In the mid 1960s, my father’s cousin delivered a baby son with Down syndrome. I was 13 years old and it was my first exposure to disability. Although the family lived a distance from us, I would see Armen, my cousin, at extended family occasions during the year. Yes, there was a sense that Armen was different, but it was clear that he was part of the family. During his youth, Armen’s family moved to California, so I don’t know how I would have behaved with him as he got older. But he did get to be near his first cousins who, from all accounts, were happy to have him close.
If a child with a disability is going to feel accepted, it seems three environments are significant beyond the immediate family: the extended family, the neighborhood in which he or she lives, and the child care or school setting depending on the age of the child. These also are the settings where you can begin the journey to social inclusion.

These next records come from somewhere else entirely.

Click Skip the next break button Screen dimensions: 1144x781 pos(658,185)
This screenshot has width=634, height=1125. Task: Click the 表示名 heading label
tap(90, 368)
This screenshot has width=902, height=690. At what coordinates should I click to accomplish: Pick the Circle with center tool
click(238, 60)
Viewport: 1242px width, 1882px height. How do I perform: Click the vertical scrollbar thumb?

I thought a conversation with Evelyn Hausslein, past board member, founding director of SupportBrokers and thoughtful mentor might be a good idea. I remember her sharing some experiences about extended family and her past role overseeing FCSN’s Early Intervention training center for staff and families, which gives her great insight on this topic.
Evelyn made her comments around two themes: communication and participation. I hope you’ll appreciate the ideas and insights she shares with us.
“Over the years I’ve become more aware that at a certain age, say 4 or 5 years, a younger cousin will notice that our son Tom is different. I may wait to see if the child will initiate this awareness or perhaps, as a parent, I may decide that it’s time for me to begin a conversation. I suggest to the mother how to talk to the child. I say, you may wonder why Tom speaks this way or that he’s a little different. I mention, that’s the way he was born; he’s just a little different. Let’s look at one thing he does well and one thing he does differently. After that discussion I let the subject go and leave it to the parent to follow up if needed. They know that it’s ok with me to talk about it or ask me questions. I’ve also modeled how they can talk to their child about the subject. But it’s important that I’ve left them with the message that they can bring it up with me again later.”
Evelyn will talk to the young child too, if she is close enough.
Evelyn had mentioned her son Tom’s connection to some of the cousins in the family. So I asked about the history around that.
“I felt it was important to take my child to birthday parties, weddings, family reunions and any other event where we would typically go. If there was a situation where Tom wasn’t invited, I also would refuse to go. Although keep in mind that there may be a situation such as a wedding where it may be an issue of head count and cost, not bias due to disability.
With local families, I would bring Tom to age-appropriate birthday parties or ones that are mini-family events. We continue to have family reunions, and there are nephews or nieces who readily invite Tom to do an errand or activity with them. Some may not even know him well because it could be an infrequent event spaced out by years. Not too long ago I was surprised to see Tom helping a relative with his motorcycle. The cousin invited Tom to help repair the cousin’s motorcycle and then took Tom for a ride. Over time I developed a sense of those I can trust with Tom as well.
Sometimes families surprise you with their decisions. I remember one wedding where relatives sat him with same age peers when he was in his 20s. I feared how he would do in the group despite my wanting that for him. It did work out well.
Seeing positive results takes time. I don’t think you should expect too much to begin with. Take advantage of the occasions which happen, even if only a few times each year.
One of Tom’s cousins lives near him in the city. She is younger and got familiar with Tommy over the years, during holidays primarily. She went into the helping profession and she has said she was influenced by Tom to go into that direction. He’s over to her house now a number of times a year for dinner.
Of course, sometimes you may have an awkward situation that you have to address. One of the youngsters became uncomfortable with Tom. We figured out that though well-intended, he was probably hugging too much. After a period, the youngster felt comfortable again with him.
So I would make sure the family knows who your son or daughter is and has the opportunity to get to know him or her. Give them permission to ask questions and a relationship will evolve. Perhaps one of them will even go into the field. Perhaps four of sixteen cousins know Tom well and one has a special relationship with him. It does happen – you have to set the atmosphere.”
Now if — unlike Evelyn — you don’t have family nearby, you can apply these ideas to your neighborhood or community. Over time, you can set the atmosphere to build relationships.